Publié le 13 Décembre 2022 par Colonel Spontini

Le 15 novembre, l'ancien patron des services secrets et ambassadeur a prononcé un discours sur l'immigration à l'Amicale gaulliste du Sénat. Un texte exceptionnel que Le Figaro s'est procuré. Pierre Brochand y résume tous les enjeux que fait peser une immigration incontrôlée et propose des solutions.

 

Pierre Brochand a été directeur général de la Direction générale de la sécurité extérieure (DGSE) de 2002 à 2008, ainsi qu'ambassadeur de France, notamment, en Hongrie et en Israël. Il est intervenu lors d'un colloque de la Fondation Res Publica sur le thème: «Pour une véritable politique de l'immigration».

 

AMICALE GAULLISTE DU SÉNAT

 

Intervention de Monsieur Pierre Brochand, Ambassadeur de France

15 novembre 2022-Salons de Boffrand de la Présidence du Sénat

Monsieur le Président du Sénat,

Monsieur le Président de l'Amicale gaulliste,

Mesdames et Messieurs les sénateurs,

Je vous remercie de votre invitation. Elle est un grand honneur, pour quelqu'un qui a commencé à servir la France sous le Général de Gaulle et en garde, évidemment, une admiration inconditionnelle.

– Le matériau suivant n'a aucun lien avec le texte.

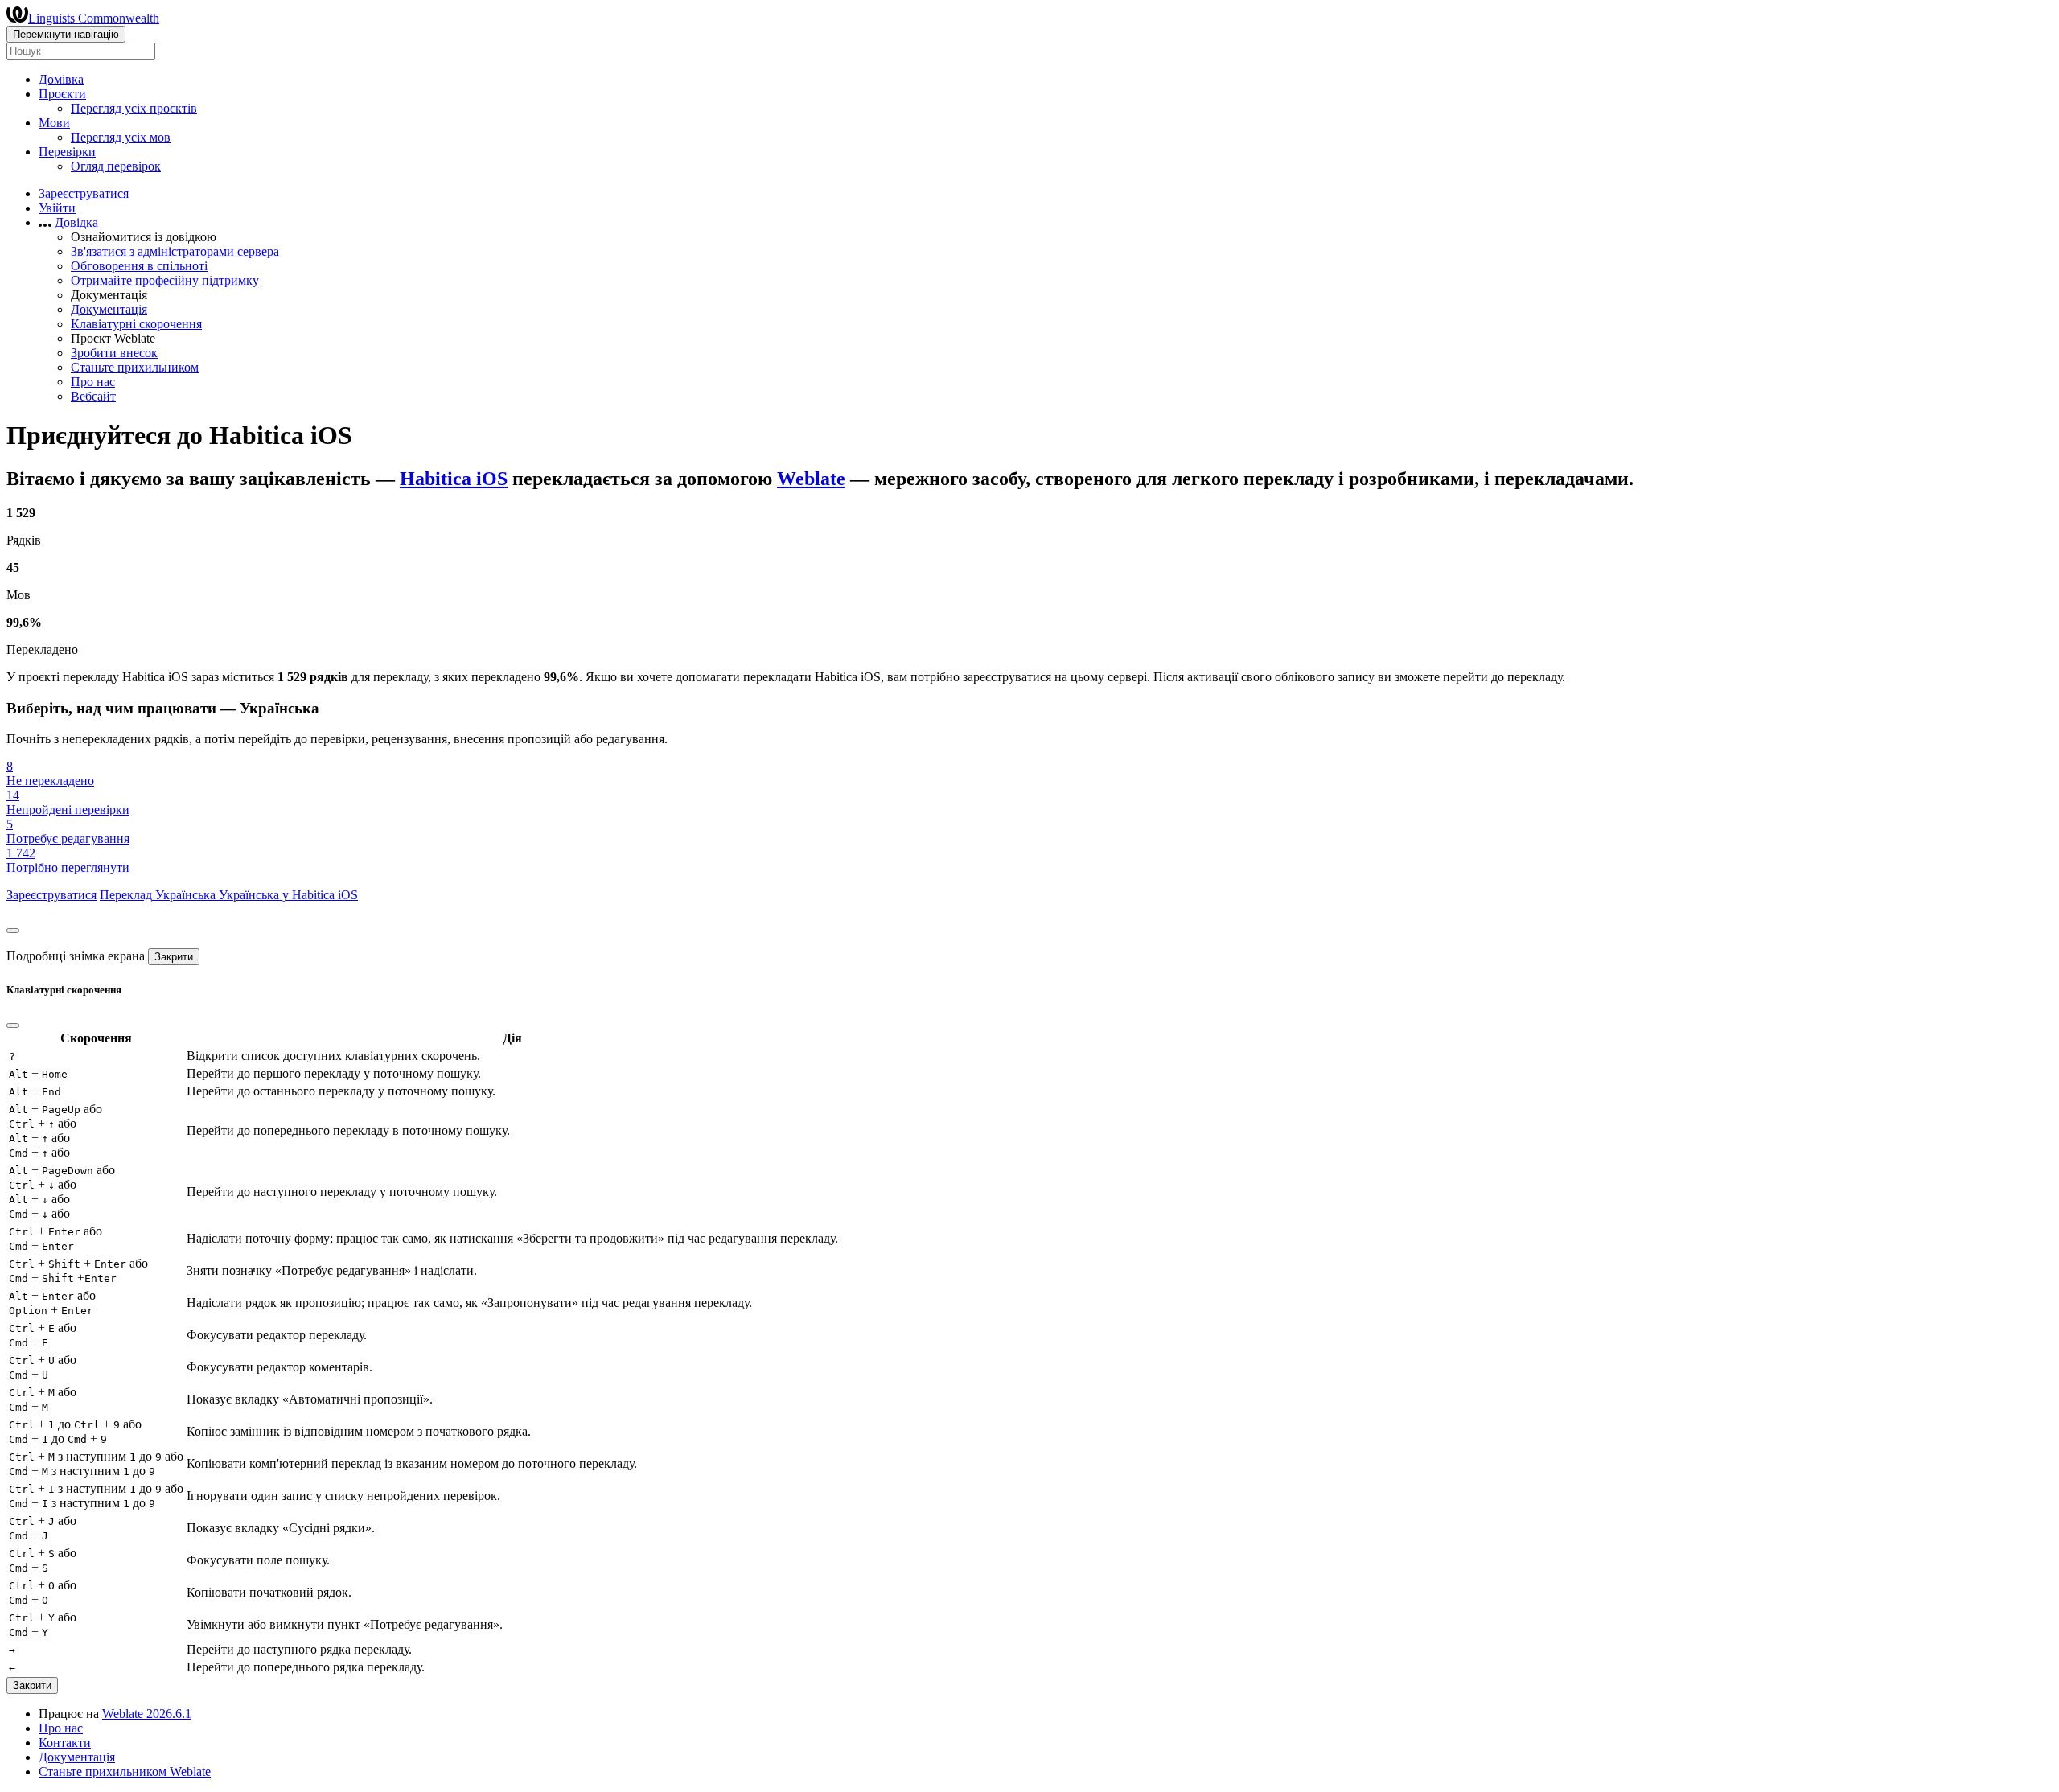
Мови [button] (54, 122)
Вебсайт (93, 396)
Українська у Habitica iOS (288, 895)
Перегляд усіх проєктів (134, 108)
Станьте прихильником (135, 367)
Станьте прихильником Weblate (125, 1771)
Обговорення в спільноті (139, 266)
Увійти (57, 208)
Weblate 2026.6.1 (146, 1713)
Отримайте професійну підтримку (165, 280)
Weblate (811, 478)
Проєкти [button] (62, 94)
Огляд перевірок (116, 166)
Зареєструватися (84, 193)
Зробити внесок (114, 353)
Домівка (61, 79)
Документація (109, 309)
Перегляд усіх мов (121, 137)
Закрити (173, 957)
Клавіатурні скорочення (136, 324)
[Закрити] (12, 930)
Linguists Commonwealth (93, 18)
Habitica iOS (454, 478)
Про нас (93, 381)
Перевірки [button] (67, 151)
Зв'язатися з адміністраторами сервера (175, 251)
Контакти (65, 1742)
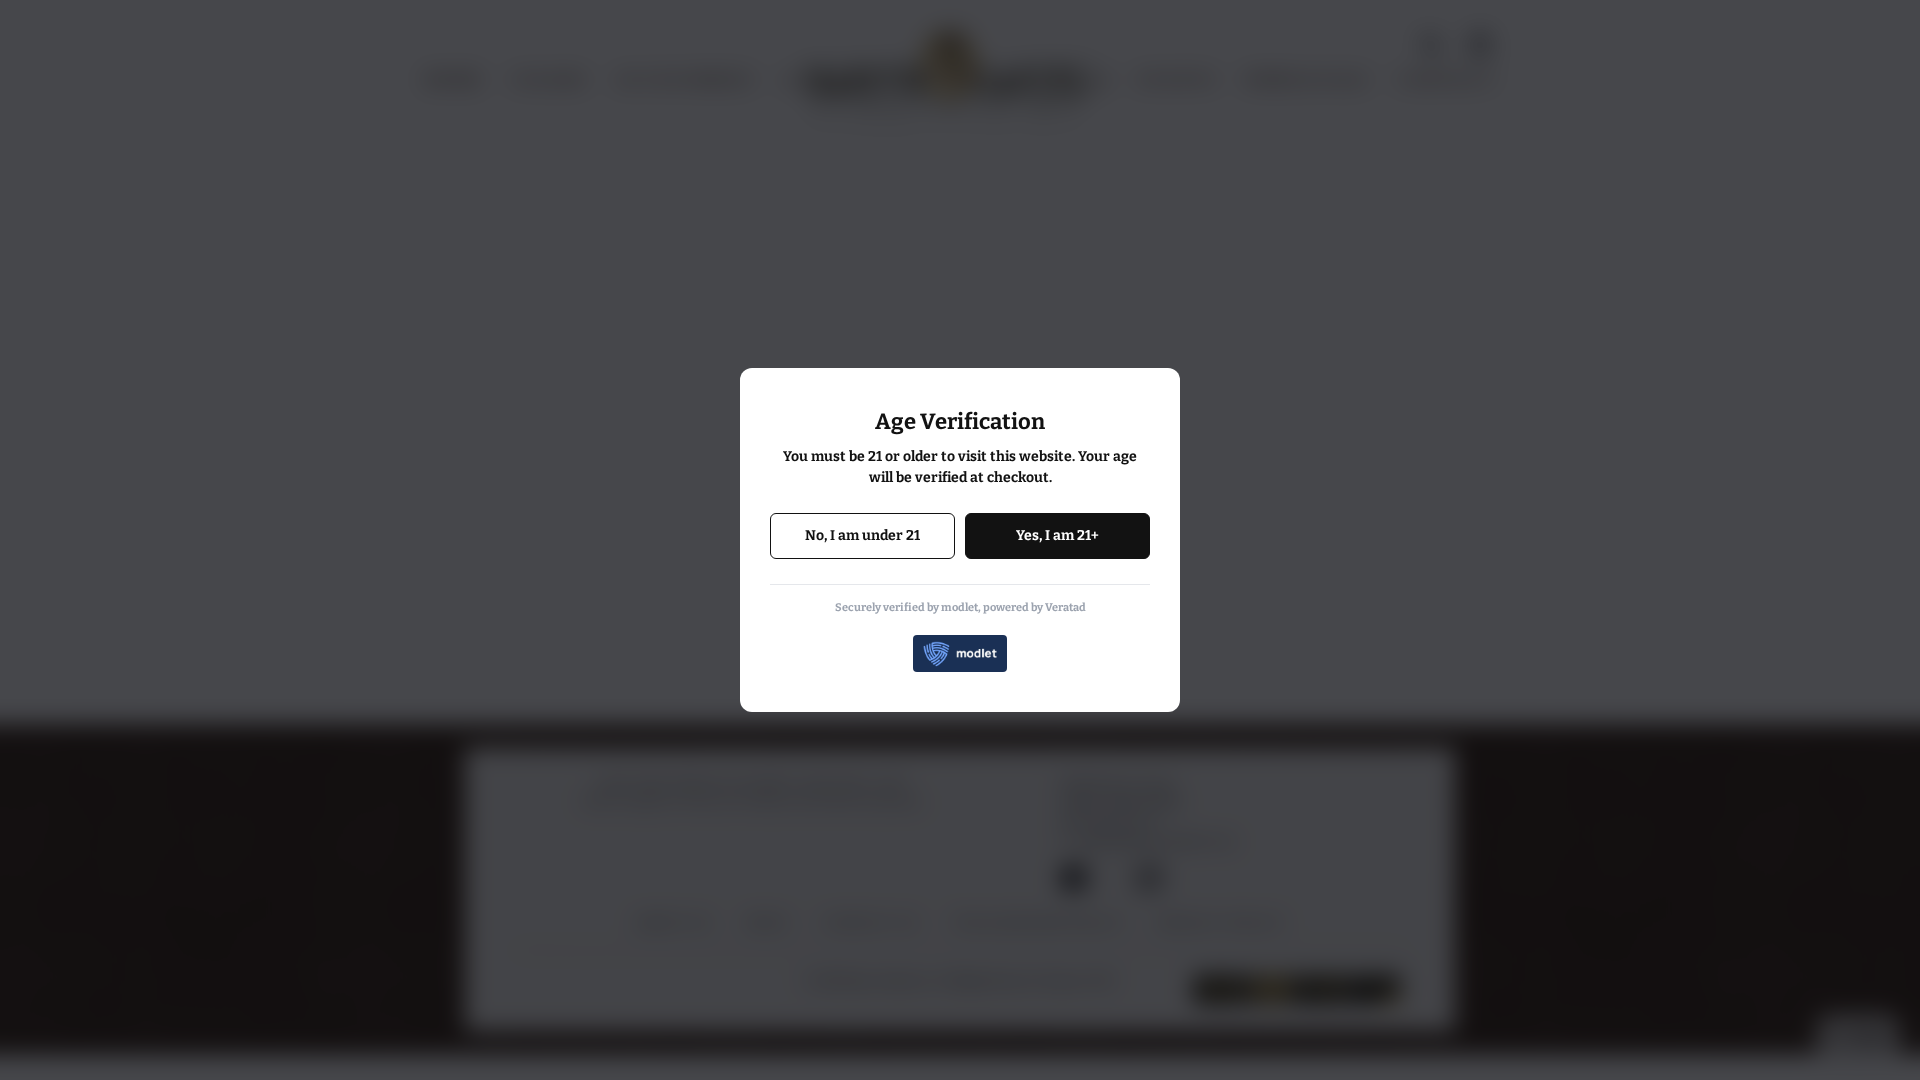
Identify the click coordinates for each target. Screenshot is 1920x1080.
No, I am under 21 (862, 535)
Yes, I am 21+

Vous m'avez demandé de parler d'immigration et j'ai suggéré qu'on ajoute « enjeu central ». J'aurais pu aussi bien proposer « enjeu principal ».

Pour deux raisons :

- D'un côté, j'estime que, de tous les défis qu'affronte notre pays, l'immigration est le seul qui menace la paix civile et, à ce titre, j'y vois un préalable à tous les autres.

- D'un autre côté, l'immigration exerce sur l'ensemble de notre vie collective un impact transversal, que je tiens pour globalement négatif.

 

Mais, faute de temps, je négligerai ce second aspect, qui se traduit concrètement par une tiers-mondisation rampante de la société française et sa régression continue dans des domaines clés, tels que l'éducation, la productivité, les services publics, la sécurité, la civilité, etc.

En d'autres termes, si tout ce qui va mal en France n'est pas la faute de l'immigration, loin s'en faut, elle y participe dans une mesure, à mon avis, très sous-estimée.

 

Disant cela, je précise aussitôt que mon sujet n'est pas l'immigration en général, laquelle n'est pas du tout un mal en soi, mais bien l'immigration très particulière que nous subissons depuis 50 ans.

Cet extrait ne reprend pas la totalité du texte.